What you should do —
List every line in the entries below that contains the string "Time", treating uppercase and lowercase as different.

··· Record list

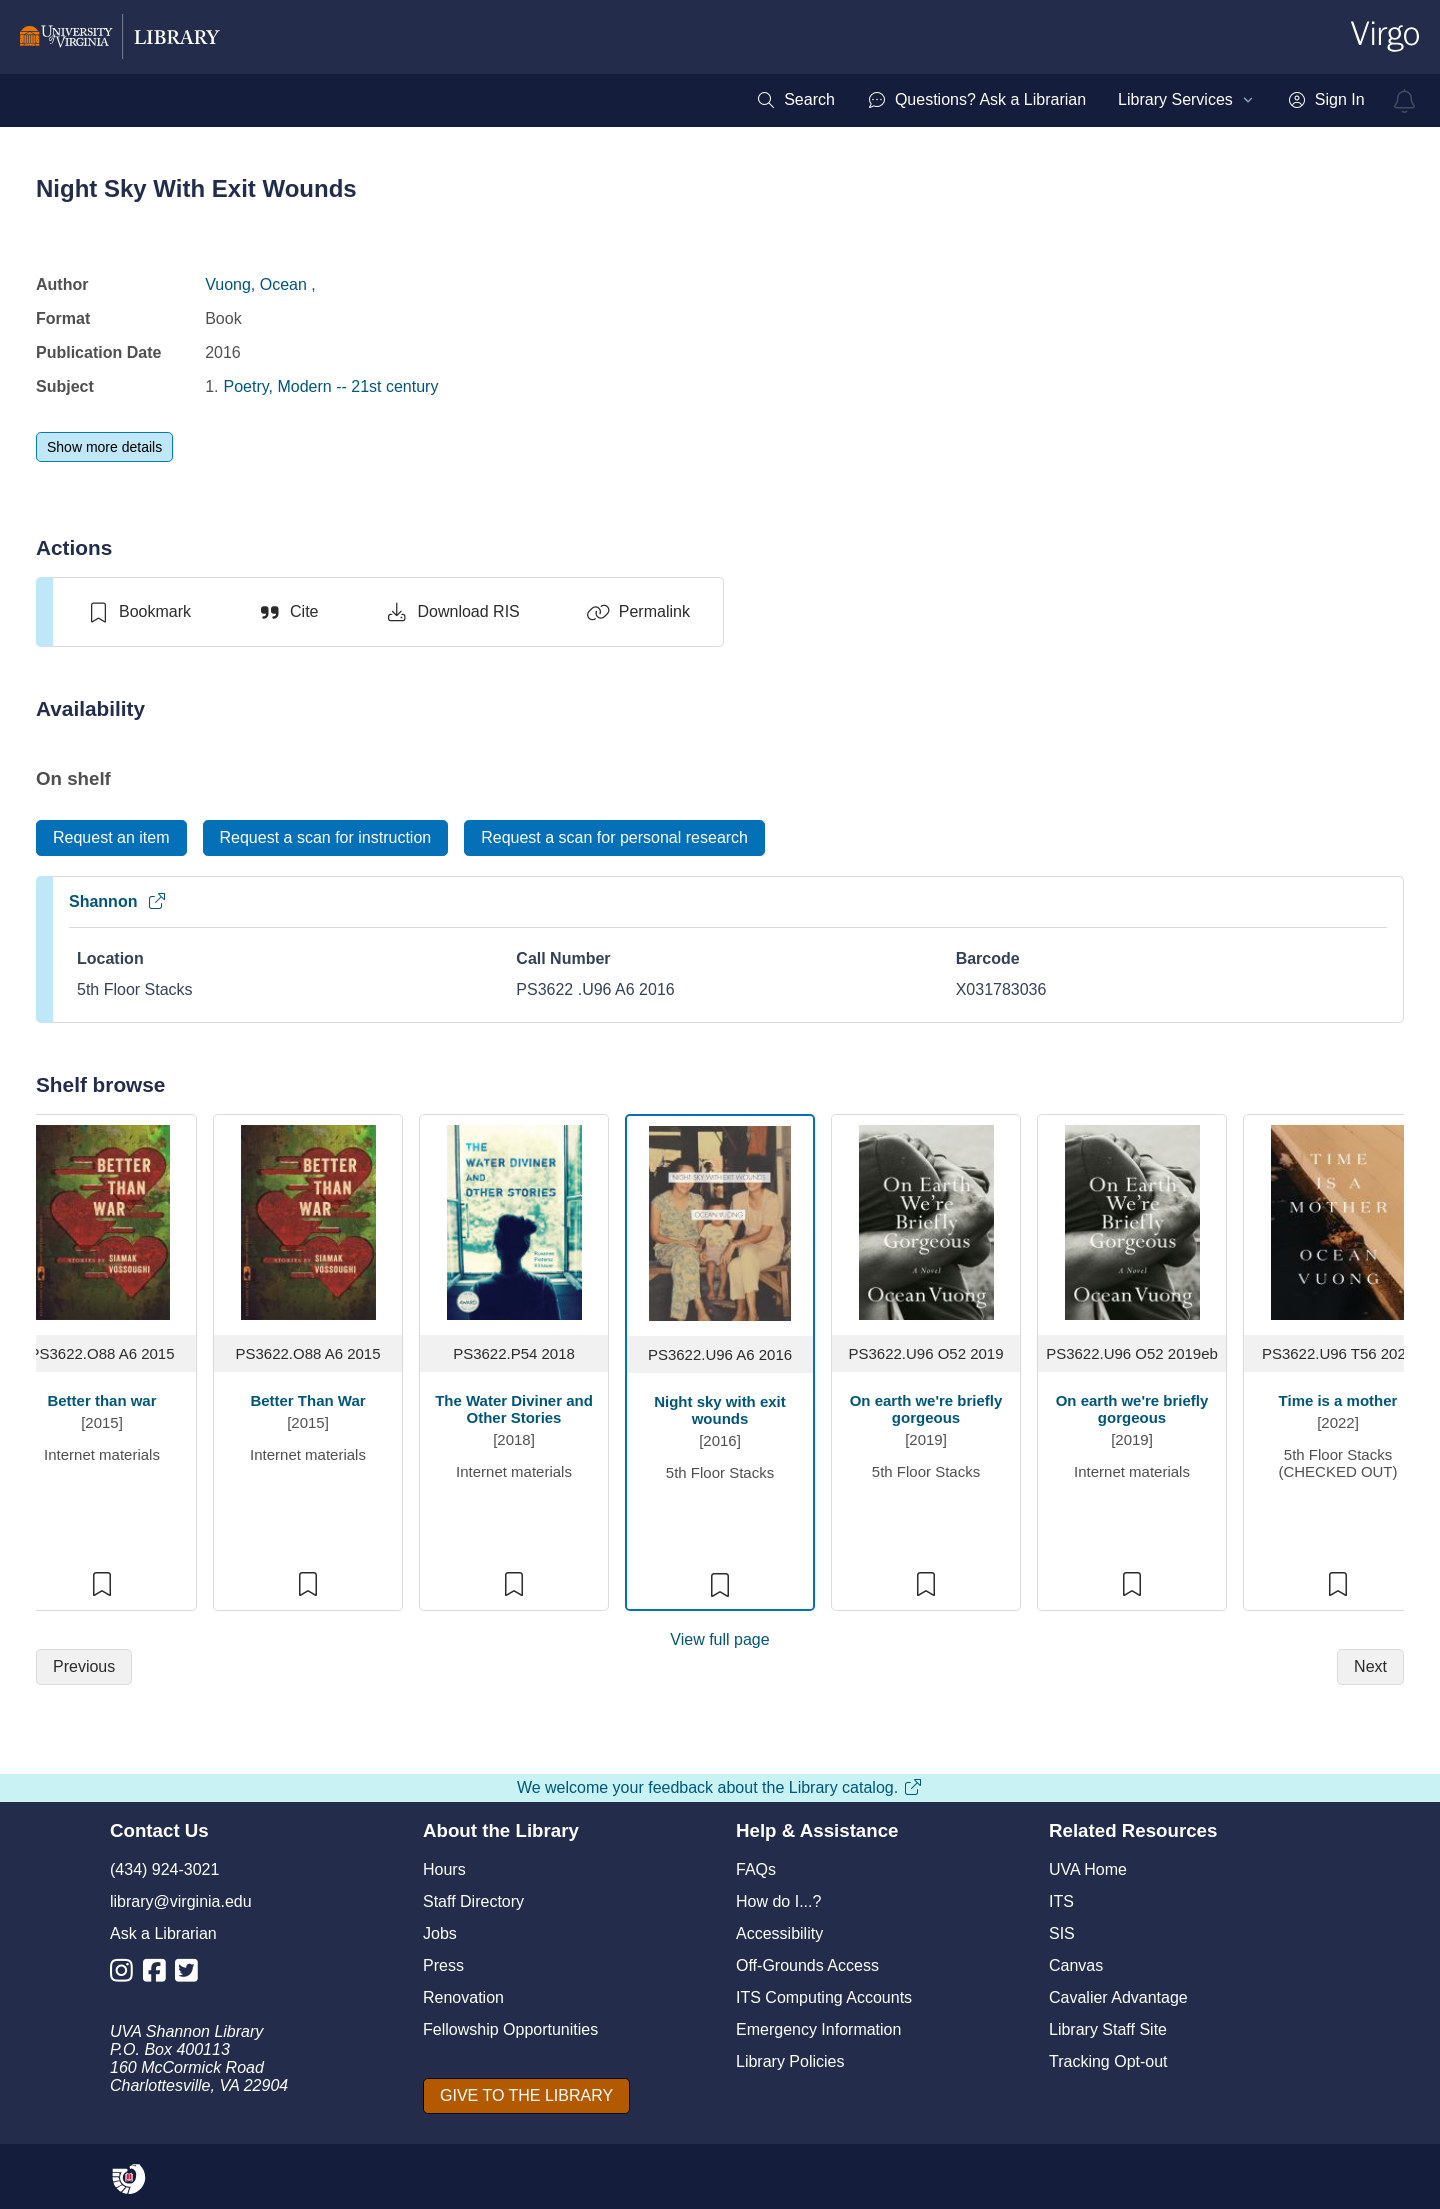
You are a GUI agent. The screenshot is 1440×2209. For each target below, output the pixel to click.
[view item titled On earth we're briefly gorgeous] (926, 1221)
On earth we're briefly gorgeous (926, 1409)
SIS (1062, 1933)
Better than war (101, 1400)
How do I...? (778, 1901)
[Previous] (84, 1667)
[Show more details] (104, 447)
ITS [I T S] (1061, 1901)
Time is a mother (1338, 1400)
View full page (719, 1639)
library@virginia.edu (181, 1901)
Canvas (1076, 1965)
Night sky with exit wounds (720, 1410)
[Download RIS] (451, 612)
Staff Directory (473, 1901)
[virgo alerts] (1405, 101)
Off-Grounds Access (807, 1965)
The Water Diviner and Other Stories (514, 1409)
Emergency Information (818, 2029)
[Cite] (287, 612)
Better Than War (307, 1400)
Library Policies (790, 2061)
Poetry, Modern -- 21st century (331, 386)
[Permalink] (638, 612)
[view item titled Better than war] (102, 1221)
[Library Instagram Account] (126, 1974)
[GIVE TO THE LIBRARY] (526, 2096)
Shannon (118, 901)
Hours (444, 1869)
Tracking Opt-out (1108, 2061)
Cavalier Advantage (1118, 1997)
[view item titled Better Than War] (308, 1221)
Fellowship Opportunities (510, 2029)
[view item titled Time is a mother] (1338, 1221)
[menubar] (1060, 100)
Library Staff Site (1108, 2029)
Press (443, 1965)
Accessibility (779, 1933)
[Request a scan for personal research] (614, 838)
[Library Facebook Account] (159, 1974)
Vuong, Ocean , (260, 284)
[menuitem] (795, 100)
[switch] (138, 612)
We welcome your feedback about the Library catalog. (720, 1787)
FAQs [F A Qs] (756, 1869)
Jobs (440, 1933)
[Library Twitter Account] (191, 1974)
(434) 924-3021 (164, 1869)
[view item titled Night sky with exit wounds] (719, 1222)
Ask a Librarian (163, 1933)
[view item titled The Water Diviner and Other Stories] (514, 1221)
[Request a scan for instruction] (326, 838)
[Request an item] (111, 838)
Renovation (463, 1997)
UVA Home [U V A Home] (1088, 1869)
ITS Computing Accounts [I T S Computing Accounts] (824, 1997)
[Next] (1370, 1667)
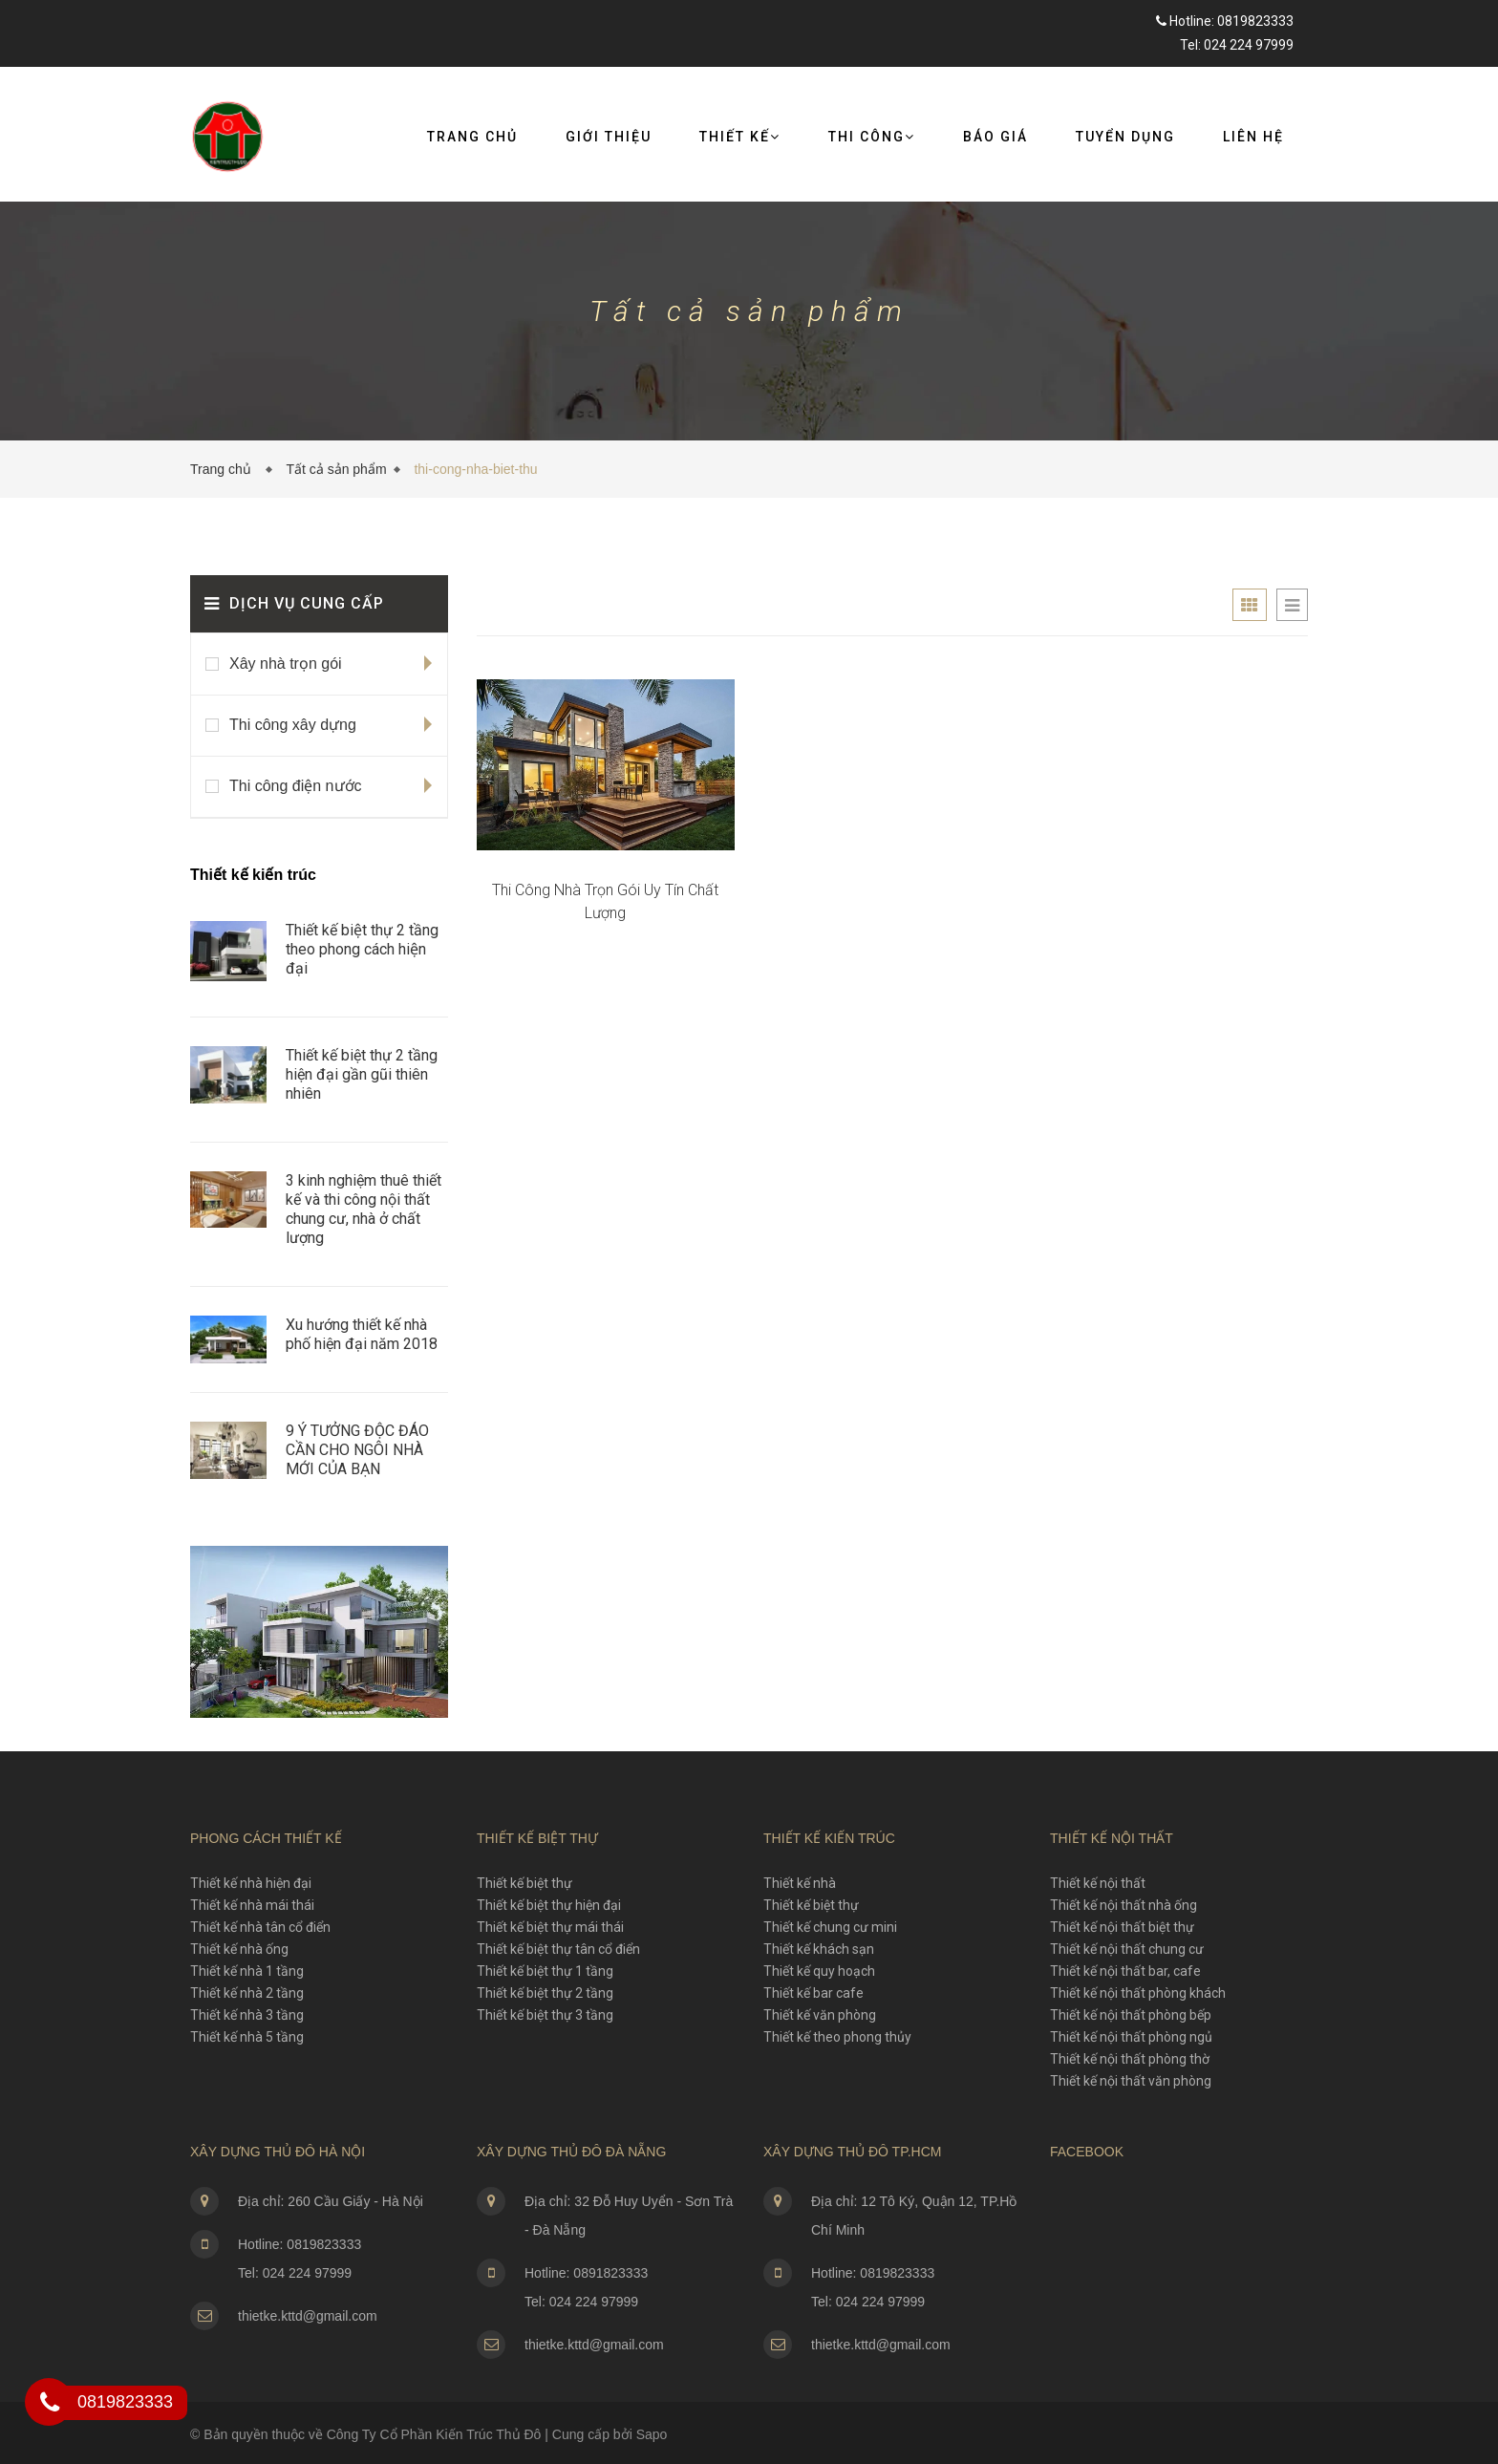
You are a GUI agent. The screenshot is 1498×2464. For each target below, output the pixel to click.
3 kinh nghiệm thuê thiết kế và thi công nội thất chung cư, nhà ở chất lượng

······

Complete response —
Time is a mother (1338, 1400)
[view item titled Time is a mother] (1338, 1221)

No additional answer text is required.